Problems to work on:
(A) Answer these questions about the memorandum opinion in United States v. Buzaneli:
(i) What term of imprisonment did Petitioner receive, and on what date?
(ii) To which count did Petitioner plead guilty, and what did it charge?
(iii) Was Daniel Scott retained or court-appointed?
(B) Continue the memorandum opinion in United States v. Buzaneli from the point where it stops.

From Casetext: Smarter Legal Research

United States v. Buzaneli

UNITED STATES DISTRICT COURT DISTRICT OF MINNESOTA
Jan 5, 2021
Crim. No. 17-284(01) (D. Minn. Jan. 5, 2021)

Opinion

Crim. No. 17-284(01)

01-05-2021

United States of America, Plaintiff/Respondent, v. Antonio Carlos De Godoy Buzaneli, Defendant/Petitioner.

Kimberly A. Svendsen, Assistant United States Attorney, Counsel for Respondent. Michael McDonald, Counsel for Petitioner.


MEMORANDUM OPINION AND ORDER

Kimberly A. Svendsen, Assistant United States Attorney, Counsel for Respondent. Michael McDonald, Counsel for Petitioner.

This matter is before the Court on Petitioner's motion to Vacate, Set Aside or Correct his Sentence pursuant to 28 U.S.C. § 2255. [Doc. No. 141] An evidentiary hearing was held on October 28, 2010, and the parties have filed post-hearing briefs.

I. Background

On April 19, 2018, Petitioner pleaded guilty to Count 1 of the Indictment which charged Conspiracy to Commit Mail Fraud in violation of 18 U.S.C. § 1349 and admitted that he was a participant in a criminal conspiracy that defrauded investors of more than $100 million. On April 9, 2019, Petitioner was sentenced to a term of 240 months imprisonment. At his sentencing hearing, the Court advised Petitioner of his right to appeal his sentence, and that counsel, Daniel Scott, would be his attorney on that appeal, or he could hire another attorney. (Doc. No. 148 (Tr. at 40).) The Court further advised Petitioner that if he could not afford an attorney, he could request a court-appointed attorney at no cost to him, or that he could represent himself. (Id.) Finally, the Court informed Petitioner that he was "ordering Mr. Scott to give notice to the Court of Appeals forthwith within the 14 days so your appellate rights are protected." (Id.)

Scott was retained as counsel, not court-appointed.

In his verified petition, Petitioner alleges that following his sentencing, he unequivocally requested defense counsel, Daniel Scott, to file a notice of appeal yet counsel failed to do so. Petitioner further alleged that counsel misrepresented to Petitioner that his intent was irrelevant to whether he was guilty of participating in a scheme to defraud. As a result, he pleaded guilty to a crime for which he was actually innocent.

Items:
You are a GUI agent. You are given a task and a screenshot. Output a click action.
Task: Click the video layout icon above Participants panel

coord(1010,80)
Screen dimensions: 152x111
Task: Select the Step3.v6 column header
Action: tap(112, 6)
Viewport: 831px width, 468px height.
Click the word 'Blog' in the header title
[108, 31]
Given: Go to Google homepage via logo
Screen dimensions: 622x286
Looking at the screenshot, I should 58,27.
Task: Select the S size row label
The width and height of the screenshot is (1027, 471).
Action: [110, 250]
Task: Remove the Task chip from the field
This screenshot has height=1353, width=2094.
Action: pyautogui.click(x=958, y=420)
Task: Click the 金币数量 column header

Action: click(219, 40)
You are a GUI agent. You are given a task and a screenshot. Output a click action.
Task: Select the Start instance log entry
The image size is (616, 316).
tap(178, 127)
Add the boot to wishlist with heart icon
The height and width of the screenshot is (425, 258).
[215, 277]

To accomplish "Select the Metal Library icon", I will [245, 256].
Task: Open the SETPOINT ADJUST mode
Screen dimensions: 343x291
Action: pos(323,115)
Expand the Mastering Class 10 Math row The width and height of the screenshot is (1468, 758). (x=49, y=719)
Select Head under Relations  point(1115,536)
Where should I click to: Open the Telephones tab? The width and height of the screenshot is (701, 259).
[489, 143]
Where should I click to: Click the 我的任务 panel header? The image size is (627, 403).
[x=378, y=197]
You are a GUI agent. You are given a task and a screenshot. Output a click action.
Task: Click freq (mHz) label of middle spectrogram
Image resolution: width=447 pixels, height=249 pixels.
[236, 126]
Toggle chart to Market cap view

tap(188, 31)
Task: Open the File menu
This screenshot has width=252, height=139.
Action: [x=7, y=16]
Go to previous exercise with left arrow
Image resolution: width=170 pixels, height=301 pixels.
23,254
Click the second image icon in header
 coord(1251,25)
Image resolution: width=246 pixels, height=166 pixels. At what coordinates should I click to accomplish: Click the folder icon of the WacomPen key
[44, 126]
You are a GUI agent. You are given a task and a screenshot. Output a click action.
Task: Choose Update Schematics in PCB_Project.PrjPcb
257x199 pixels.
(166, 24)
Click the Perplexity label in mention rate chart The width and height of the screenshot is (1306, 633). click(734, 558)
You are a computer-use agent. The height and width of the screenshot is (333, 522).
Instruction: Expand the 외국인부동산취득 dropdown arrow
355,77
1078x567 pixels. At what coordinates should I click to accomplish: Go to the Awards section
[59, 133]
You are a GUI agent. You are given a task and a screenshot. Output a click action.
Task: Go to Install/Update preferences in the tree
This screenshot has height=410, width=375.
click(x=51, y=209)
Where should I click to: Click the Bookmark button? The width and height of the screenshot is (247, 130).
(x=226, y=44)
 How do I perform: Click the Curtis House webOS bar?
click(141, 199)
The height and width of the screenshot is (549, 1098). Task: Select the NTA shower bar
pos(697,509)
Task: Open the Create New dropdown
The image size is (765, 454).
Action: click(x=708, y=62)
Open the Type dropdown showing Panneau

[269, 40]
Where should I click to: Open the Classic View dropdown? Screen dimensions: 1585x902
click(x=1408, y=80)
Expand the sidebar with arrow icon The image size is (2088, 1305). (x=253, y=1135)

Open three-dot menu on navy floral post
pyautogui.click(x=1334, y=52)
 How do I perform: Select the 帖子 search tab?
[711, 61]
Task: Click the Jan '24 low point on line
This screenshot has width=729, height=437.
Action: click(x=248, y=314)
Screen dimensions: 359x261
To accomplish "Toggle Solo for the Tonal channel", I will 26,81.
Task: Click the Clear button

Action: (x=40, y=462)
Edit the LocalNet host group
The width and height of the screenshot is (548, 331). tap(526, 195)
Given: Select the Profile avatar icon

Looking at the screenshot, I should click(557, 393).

Responses in order:
(A)
(i) 240 months, imposed on April 9, 2019.
(ii) Count 1 of the Indictment, which charged Conspiracy to Commit Mail Fraud in violation of 18 U.S.C. § 1349.
(iii) Retained.

(B)
In response to Petitioner's claim that he requested Scott to file a notice of appeal on his behalf, Scott submitted an affidavit in which he asserts that he sent Petitioner a letter outlining his appellate rights. (Doc. No. 153 (Scott Aff. ¶ 7, Ex. 1).) Scott further asserts that he met with Petitioner at the jail to further discuss a number of issues, including the issue of filing a notice of appeal, and that Petitioner wanted to discuss the issue further with his wife. (Id. ¶ 8.) On the date the notice of appeal had to have been filed, Petitioner's wife informed Scott that Petitioner had decided not to appeal. (Id. ¶ 10.) Scott further asserts that at no time did Petitioner request Scott to file a notice of appeal. (Id. ¶ 11.)

Because Petitioner filed a verified petition asserting that he did ask Scott to file a notice of appeal and that Scott failed to do so, the Court held an evidentiary hearing in order to make a ruling on the credibility of Petitioner's claim.

II. Standard of Review

Under 28 U.S.C. § 2255, "[a] prisoner in custody under sentence . . . claiming the right to be released upon the ground that the sentence was imposed in violation of the Constitution or laws of the United States, or that the court was without jurisdiction to impose such sentence . . . or is otherwise subject to collateral attack, may move the court which imposed the sentence to vacate, set aside or correct the sentence." 28 U.S.C. § 2255(a). Section 2255 is intended to provide federal prisoners a remedy for jurisdictional or constitutional errors. Sun Bear v. United States, 644 F.3d 700, 704 (8th Cir. 2011). It is not intended to be a substitute for appeal or to relitigate matters decided on appeal. See Bousley v. United States, 523 U.S. 614, 621 (1998); Davis v. United States, 417 U.S. 333, 346-47 (1974).

Relief under 28 U.S.C. § 2255 is reserved for transgressions of constitutional rights and for a narrow range of injuries that could not have been raised on direct appeal and, if uncorrected, would result in a complete miscarriage of justice. A movant may not raise constitutional issues for the first time on collateral review without establishing both cause for the procedural default and actual prejudice resulting from the error.
United States v. Apfel, 97 F.3d 1074, 1076 (8th Cir. 1996) (citations omitted). Claims of ineffective assistance of counsel may constitute the "cause and prejudice" required to excuse otherwise procedurally defaulted claims. Boysiewick v. Schriro, 179 F.3d 616, 619 (8th Cir. 1999).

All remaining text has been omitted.